平塚市が今日の市域になる前、この地には複数の村や町があった。それらは繰り返される合併の中で次々に名を消していったが、在りし日の姿を記憶している人々は今もいる。また一方で、新たに移り住んだことでその土地の歴史に興味を持ち、探求する人々もいる。市内の各地域では近年、そういった「旧市域」や「学区」などの細かい単位において、郷土史を調査、研究し次代へ伝えていこうとするグループ活動が活発だ。今週は、結成から2年余りと比較的新しい市民団体ながらも、すでに5冊目の会報誌を完成させた「浜岳郷土史会」に話を聞いた。
浜岳地区(花水小学区+なでしこ小学区)を活動エリアとする同会は、花水公民館の50周年を機に平成25年2月、発足した市民団体。同地区の歴史や文化、教育、自然等を調査対象として会員各自が調査・研究・発表を行っており、それらの研究内容は同会が毎年2月と9月に発行している会報誌『浜岳』(200円)で読むことが可能だ。
新開地、浜岳
「意外かと思われるかもしれませんが、浜岳地区は何の歴史も無い新開地だったんです」と話すのは、自費出版による『湘南ひらつか 浜岳地区の歴史』の著者でもある同会会員の栗原健成さん(48)。「ただ地下水が良かったので明治29年にいわゆるサナトリウム、後の杏雲堂平塚病院が作られました。療養する場所としては最適だったんですね。ですから結核患者を家族に持つ方の別荘が多かったのは間違いないんです」
同会には「終戦後、体が弱かったため療養を兼ねて東京から浜岳地区に移り住んだ」という会員の鹿島吉武さん(74)もいる。また、線路を挟んだ本宿から移り住み50年ほど経つという会員の後藤正治さん(78)は、同地区に対し「昔は何も無く人が住む所ではない土地だと思っていました」とも言う。
誰も知らない歴史を後世に
「そういった戦前のマイナスイメージから、戦後、高度経済成長期を経てプラスイメージへと変えた先人たちがいます。資料に名が残っている人もいれば、歴史の影にいる人たちもいて、彼らを後世に伝えるのが、今を生きる我々の役割だと思っています」と栗原さんは郷土史研究の意義を語る。

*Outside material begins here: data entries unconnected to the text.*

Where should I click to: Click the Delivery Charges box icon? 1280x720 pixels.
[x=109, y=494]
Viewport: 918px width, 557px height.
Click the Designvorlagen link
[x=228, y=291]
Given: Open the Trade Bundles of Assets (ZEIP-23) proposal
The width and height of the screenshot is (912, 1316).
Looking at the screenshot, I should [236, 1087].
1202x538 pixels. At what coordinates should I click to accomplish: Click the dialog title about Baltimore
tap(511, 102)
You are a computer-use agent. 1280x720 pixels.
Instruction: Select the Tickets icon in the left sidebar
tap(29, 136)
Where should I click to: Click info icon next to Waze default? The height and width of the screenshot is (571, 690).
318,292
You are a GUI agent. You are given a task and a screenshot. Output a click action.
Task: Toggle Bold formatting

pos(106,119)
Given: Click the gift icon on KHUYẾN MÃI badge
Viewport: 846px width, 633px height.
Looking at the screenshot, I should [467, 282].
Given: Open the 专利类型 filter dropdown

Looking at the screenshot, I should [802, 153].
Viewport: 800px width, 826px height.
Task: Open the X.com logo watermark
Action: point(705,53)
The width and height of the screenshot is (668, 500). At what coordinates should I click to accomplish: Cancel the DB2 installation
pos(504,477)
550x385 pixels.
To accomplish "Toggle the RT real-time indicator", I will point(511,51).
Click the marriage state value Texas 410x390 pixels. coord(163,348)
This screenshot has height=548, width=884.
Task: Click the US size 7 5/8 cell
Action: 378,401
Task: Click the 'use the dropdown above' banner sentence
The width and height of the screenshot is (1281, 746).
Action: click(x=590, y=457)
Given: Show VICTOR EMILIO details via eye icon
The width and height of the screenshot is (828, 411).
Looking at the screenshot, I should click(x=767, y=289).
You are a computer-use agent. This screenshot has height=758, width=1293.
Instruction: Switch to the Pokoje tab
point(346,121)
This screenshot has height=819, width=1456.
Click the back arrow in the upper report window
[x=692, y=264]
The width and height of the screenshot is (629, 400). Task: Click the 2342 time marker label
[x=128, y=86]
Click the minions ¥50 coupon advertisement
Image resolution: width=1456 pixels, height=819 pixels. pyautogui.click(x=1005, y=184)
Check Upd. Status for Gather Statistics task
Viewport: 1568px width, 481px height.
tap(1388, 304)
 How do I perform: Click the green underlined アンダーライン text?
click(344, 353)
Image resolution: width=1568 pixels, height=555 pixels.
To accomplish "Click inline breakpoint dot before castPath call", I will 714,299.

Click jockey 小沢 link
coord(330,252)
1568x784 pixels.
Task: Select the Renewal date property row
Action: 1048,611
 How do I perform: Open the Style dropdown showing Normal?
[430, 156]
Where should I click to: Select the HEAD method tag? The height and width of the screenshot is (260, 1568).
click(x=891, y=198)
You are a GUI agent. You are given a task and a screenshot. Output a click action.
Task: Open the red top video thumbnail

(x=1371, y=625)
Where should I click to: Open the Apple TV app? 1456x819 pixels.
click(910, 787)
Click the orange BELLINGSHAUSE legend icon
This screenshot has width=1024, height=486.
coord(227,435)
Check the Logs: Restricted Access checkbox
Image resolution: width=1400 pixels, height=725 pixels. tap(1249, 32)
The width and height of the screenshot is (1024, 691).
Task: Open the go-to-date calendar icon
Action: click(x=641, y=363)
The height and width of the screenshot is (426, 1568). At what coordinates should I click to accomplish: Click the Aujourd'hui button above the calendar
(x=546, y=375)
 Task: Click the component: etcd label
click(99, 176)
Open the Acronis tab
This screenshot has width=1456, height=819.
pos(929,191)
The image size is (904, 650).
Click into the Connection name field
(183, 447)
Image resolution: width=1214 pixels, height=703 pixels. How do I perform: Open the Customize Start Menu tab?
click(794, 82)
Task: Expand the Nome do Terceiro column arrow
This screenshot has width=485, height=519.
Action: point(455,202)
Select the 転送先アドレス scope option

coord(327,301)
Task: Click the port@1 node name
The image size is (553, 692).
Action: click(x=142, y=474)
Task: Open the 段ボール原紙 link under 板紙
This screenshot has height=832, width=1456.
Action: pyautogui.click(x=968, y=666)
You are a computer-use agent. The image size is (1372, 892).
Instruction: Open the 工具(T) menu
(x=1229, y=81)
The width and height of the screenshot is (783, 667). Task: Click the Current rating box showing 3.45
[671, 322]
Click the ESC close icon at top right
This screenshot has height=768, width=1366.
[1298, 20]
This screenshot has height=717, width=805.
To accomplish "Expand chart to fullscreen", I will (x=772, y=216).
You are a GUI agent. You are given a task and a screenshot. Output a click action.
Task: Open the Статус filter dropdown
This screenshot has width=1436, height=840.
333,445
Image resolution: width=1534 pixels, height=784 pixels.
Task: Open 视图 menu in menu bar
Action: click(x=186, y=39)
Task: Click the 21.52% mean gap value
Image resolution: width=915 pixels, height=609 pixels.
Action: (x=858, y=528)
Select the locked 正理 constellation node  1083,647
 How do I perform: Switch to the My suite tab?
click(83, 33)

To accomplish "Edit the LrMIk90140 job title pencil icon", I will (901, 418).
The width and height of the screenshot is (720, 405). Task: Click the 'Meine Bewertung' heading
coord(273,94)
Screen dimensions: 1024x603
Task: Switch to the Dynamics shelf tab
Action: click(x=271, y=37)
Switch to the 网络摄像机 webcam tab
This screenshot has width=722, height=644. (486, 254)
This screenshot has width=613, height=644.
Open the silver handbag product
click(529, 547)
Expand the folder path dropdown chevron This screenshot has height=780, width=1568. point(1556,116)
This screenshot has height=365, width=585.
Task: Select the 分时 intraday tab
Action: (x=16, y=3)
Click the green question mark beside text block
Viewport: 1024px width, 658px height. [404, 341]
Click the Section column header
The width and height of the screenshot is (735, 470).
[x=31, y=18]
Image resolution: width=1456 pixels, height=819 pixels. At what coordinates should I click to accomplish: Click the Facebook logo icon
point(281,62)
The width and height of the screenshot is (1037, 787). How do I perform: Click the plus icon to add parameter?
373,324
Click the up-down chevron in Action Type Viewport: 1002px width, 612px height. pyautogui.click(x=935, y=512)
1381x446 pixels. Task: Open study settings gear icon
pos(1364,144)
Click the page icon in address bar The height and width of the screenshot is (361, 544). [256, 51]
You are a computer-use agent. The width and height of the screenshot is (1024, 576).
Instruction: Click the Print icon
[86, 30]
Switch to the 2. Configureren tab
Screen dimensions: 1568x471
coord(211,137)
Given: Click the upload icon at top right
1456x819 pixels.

自分たちが書き残さなければ、誰にも知られずに忘れ去られていってしまう歴史がある。それらをしっかりと地域に伝えることで、郷土愛を育んでもらいたいと同会は願う。もちろんその作業にはやりがいも多い。特に浜岳地区では、これまで郷土史会が存在していなかったし、歴史が「何も無かった」からこそ掘り起こされていない部分も多く、自分の発見したことが「1号」になるといった喜びもある。
市内で盛んな郷土史研究
市内には、同会のように郷土史を研究している市民団体が少なくとも10以上存在するという。中には同会よりも新しい団体もあるなど、その盛り上がりようが窺える。
そういった点では「先輩団体の方が多く、まだまだ新参者」と恐縮する同会も来年2月には第5号を発行するまでに至った。当初は聞き込み調査等の際に不審がられることもあったそうだが、発行を重ねることで認知も広がり、着々と会員数も増え、今では寄稿をしてくれる人もいるという。
そしてその先に取り組むべきは「普及活動」であると考えている。「最近では、金目地区の『エコミュージアム金目まるごと博物館』さんが『金目ふるさと検定』を始めました。また港地区には30年以上大会が続けられている『郷土いろはカルタ』があります。我々も普及する活動をしていく必要がある」と未来を見据えている。
市内で今、高齢者を中心とする世代で密かに人気のある分野。ローカルの、さらにローカルな郷土史探訪。会報誌を読むだけでも良し、会に参加するも良し。そこには必ず仲間がいる。